Unified Data Structure db scrips
Code, files & db queries for the UDS data-lake on the BDAP linux platform.
0. Contents
- script to import file data into mongo db
- db queries Python/R & JSON files embedded in python or R scripts
- sample code to make use of them
- data from those C4 projects & activities:
- EEA
- DICE
- commercial vehicle specs
- ...
1. Installation
TIP: Chrome browser is a much better fit for BDAP's JEODesk service; Firefox does not send any of its default keyboard shortcuts to the Gucamole-based web-page (ie to the terminal or the IDE you run in BDAP). For instance, [Ctrl+U]/[Ctrl+U] do not kill chars left/right of the cursor, but "Show page-source" & "Search in address-bar" instead, respectively.
-
Read and apply first-time
git@BDAP
setup instructions -
Clone this repo inside your "personal-eos" dir (
/eos/jeodpp/home/users/$USER
):cd $/eos/jeodpp/home/users/$USER # use $USTORE in the future git clone https://jeodpp.jrc.ec.europa.eu/apps/gitlab/use_cases/legent/uds-scripts.git/ \ && cd uds-scripts
-
Run the cript to setup your BDAP linux account for the first time, and to create a new conda-environment to install the project:
./setup-account.sh all
NOTE: the command will modify your BDAP's rc-files to offer:
- searching terminal history with UP arrow,
- autocompletion for
git
&conda
commands, - bash & ipython aliases & variables to eos-dirs,
- prepare
git
with your identity, for when commintting.
It's better that you logout and re-login, to pick up the changes, but this is not a hard requirement for the next steps.
If everything went as planned, the 2nd command is just
conda activate uds-scripts
-
Activate the created conda-env:
conda activate uds-scripts
NOTE: you would have to re-issue this command every time you start a new login session or a new bash shell is launched.
-
Create a new file
mysecrets.py
inside the cloned project and paste the db credentials that will be provided to you by your db administrator. -
Setup the conda-env as your IDE's Python interpreter:
-
PyCharm: File --> Settings --> Project --> Python Interpreter --> Press gear symbol and select “Add” --> Conda Environment --> Click "Existing environment" --> Select "uds-scripts"
-
VSCode: Press [Ctrl+P] and start typing "select interpreter" and select "Python: select interpreter" it from the drop-down list, then navigate to path of the conda-env.
-
-
(optional) install and configure nextcloud-agent on your PC, to sync local files with BDAP, like "dropbox" does (read section below).
- For more info on managing Conda environments click here.
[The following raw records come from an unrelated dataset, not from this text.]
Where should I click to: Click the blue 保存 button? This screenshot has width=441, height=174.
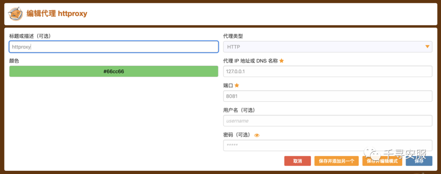419,161
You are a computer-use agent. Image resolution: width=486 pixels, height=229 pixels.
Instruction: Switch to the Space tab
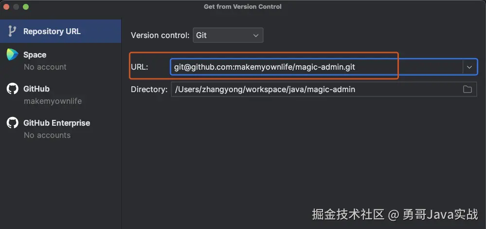[x=35, y=55]
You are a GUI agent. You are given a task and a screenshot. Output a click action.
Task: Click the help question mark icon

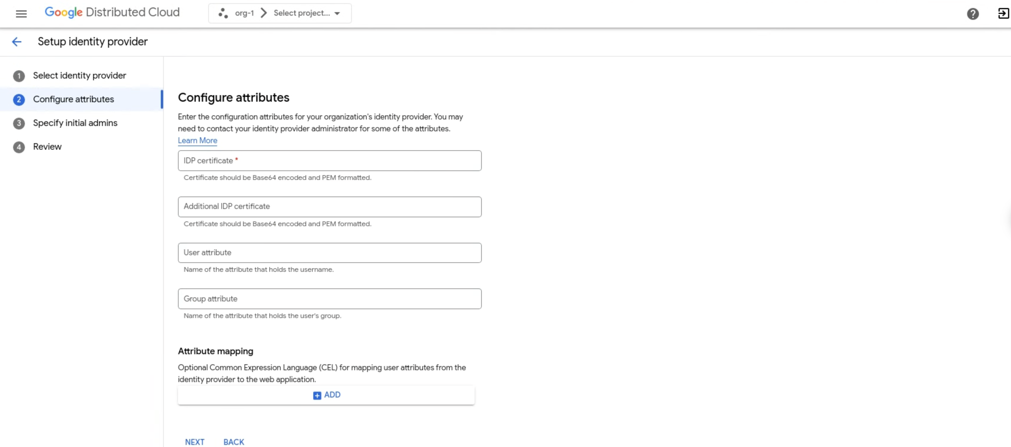[x=973, y=14]
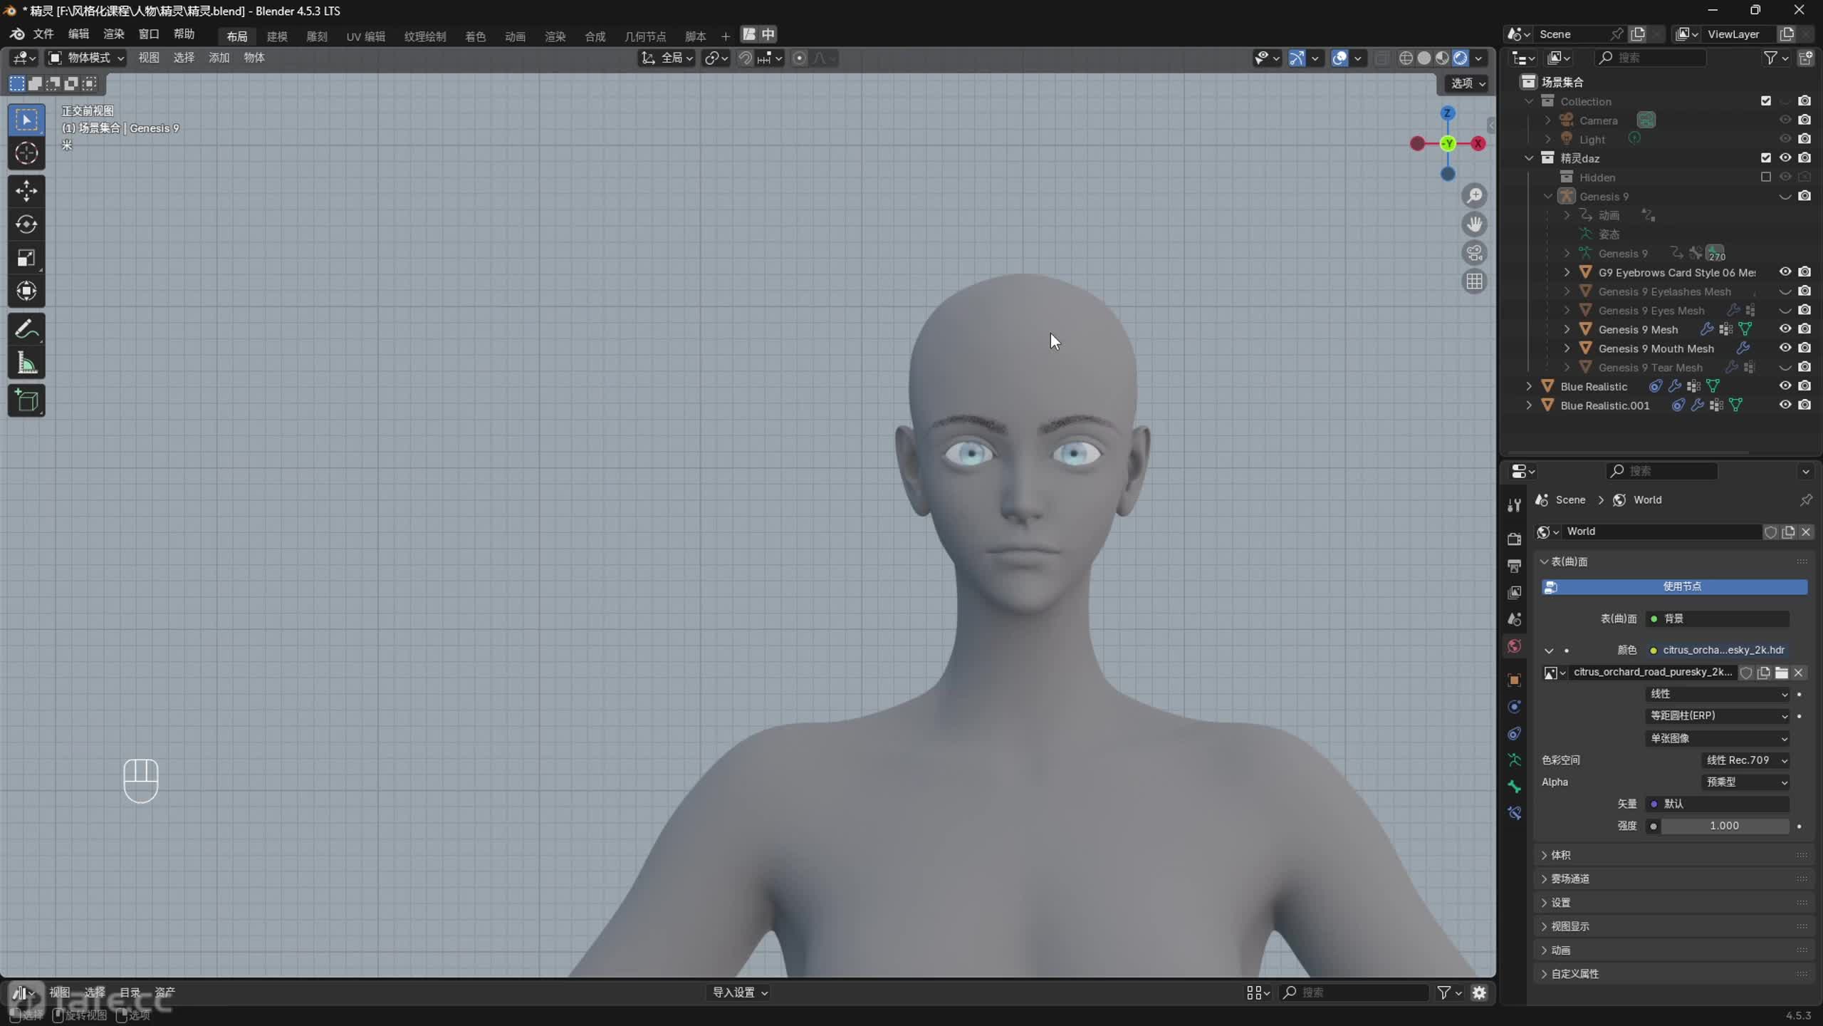Select the Rotate tool
The height and width of the screenshot is (1026, 1823).
(x=26, y=224)
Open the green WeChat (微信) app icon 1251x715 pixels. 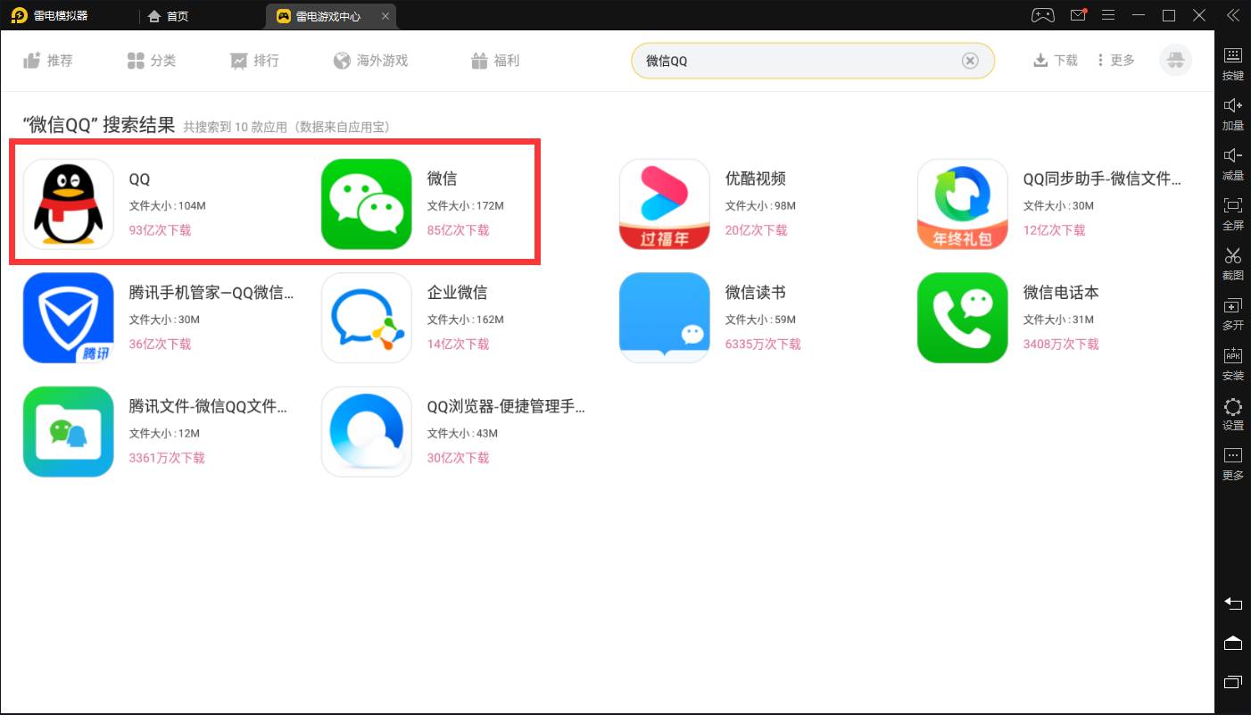[x=366, y=204]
- For the bdap pycharm/conda documentation click here here
1.1. Nextcloud mapping of BDAP folders with your PC
The nextcloud BDAP service
is the only gateway of big data files into and outof BDAP
(the other one is the gitlab server, but it's for code and smaller data-files).
You may selectively upload files through its web-based service,
but it's easier to install the nextcloud-agent
on your PC and have it sync files in the background, like "dropbox" does.
We suggest to configure nextcloud-agent to sync your dirs like that:
Name BDAP path your PC path
========= ========================================= =============
private: /home/{user}/Documents <--> data
personal-eos: /eos/jeodpp/home/users/{user}/transfer <--> eos_user_home
public-eos: /eos/jeodpp/data/projects/LEGENT/transfer <--> eos_LEGENT
NOTE: by default, BDAP maps the 2nd "personal-eos" folder directly to
{user}
dir, thus leaving no space for your experiments there, beyond nextcloud's mappings; and this means wasting network bandwidth & storage on your PC while experimenting.Please reconfigure nextcloud-agent so as to replicate the setup of the "public-eos" dir, by creating a
transfer
subdir and limitting nextcloud to sync only that one.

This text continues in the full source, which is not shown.